Paul and Katie are young parents, with a 4 year old daughter and a newborn son. They have no idea how to start planning for their financial future and are unsure where to put their monthly savings to work. They have not started any college savings plans and they have contributed minimally to their retirement plans through work. They hope their children both go to their Alma Mater, a popular in-state University.
Paul (39 years old) and Katie (36 years old)
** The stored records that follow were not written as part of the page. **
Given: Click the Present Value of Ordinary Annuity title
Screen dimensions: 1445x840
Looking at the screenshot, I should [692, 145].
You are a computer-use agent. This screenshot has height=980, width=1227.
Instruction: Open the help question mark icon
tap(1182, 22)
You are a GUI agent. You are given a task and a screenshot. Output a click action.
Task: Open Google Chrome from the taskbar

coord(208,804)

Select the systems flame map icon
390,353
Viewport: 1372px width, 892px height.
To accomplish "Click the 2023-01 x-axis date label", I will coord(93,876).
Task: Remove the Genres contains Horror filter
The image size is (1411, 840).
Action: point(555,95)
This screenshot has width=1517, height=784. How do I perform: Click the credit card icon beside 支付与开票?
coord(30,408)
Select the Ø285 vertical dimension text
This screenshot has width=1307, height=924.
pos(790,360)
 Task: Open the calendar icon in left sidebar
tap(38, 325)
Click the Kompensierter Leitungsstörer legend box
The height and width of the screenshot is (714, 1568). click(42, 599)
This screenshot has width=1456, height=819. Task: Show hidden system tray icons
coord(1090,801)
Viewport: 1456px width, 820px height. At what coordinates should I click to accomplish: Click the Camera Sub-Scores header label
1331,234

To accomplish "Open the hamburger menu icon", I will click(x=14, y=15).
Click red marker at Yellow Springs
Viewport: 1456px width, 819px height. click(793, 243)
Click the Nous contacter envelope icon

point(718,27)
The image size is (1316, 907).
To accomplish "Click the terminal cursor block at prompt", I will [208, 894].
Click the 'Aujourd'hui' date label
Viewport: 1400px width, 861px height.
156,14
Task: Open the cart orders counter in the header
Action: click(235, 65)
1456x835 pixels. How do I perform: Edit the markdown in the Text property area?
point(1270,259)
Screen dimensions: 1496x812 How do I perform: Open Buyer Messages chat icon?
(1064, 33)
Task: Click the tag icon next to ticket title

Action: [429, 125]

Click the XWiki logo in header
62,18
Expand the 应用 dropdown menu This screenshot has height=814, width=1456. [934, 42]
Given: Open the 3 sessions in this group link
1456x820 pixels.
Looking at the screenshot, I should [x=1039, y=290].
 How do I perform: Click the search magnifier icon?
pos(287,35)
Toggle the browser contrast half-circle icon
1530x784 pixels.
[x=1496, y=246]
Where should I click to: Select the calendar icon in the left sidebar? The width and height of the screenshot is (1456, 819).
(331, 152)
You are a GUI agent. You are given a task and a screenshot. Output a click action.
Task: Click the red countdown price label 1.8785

Retirement Age & Income: ???
Estimated Cost of Tuition, Room & Board in today's dollars: $25,356 per year
Paul has a 401k worth around $10,000, Katie has a 403b plan worth $7,500
Solution:
After sitting down with the team's Financial Advisor, Paul and Katie were able to establish both their retirement and education goals. Using the eMoney planning software, Brian helped show Paul and Katie know exactly how much they need to save and invest in order to accomplish both goals. If they contribute 10% of their income toward their retirement plans, they are able to retire when Paul is 67 and Katie is 65 and spend $120,000 per year during retirement. Brian also suggested they establish 529 College Savings plans for their kids. To meet their college savings goals, Paul and Katie need to save $8,000 per year for their daughter and $6,000 per year for their son till both children are age 18.
This information is hypothetical and is provided for illustrative and informational purposes only. It is not intended to reflect the performance of any specific investment, or security and is not representative of any particular structure or situation.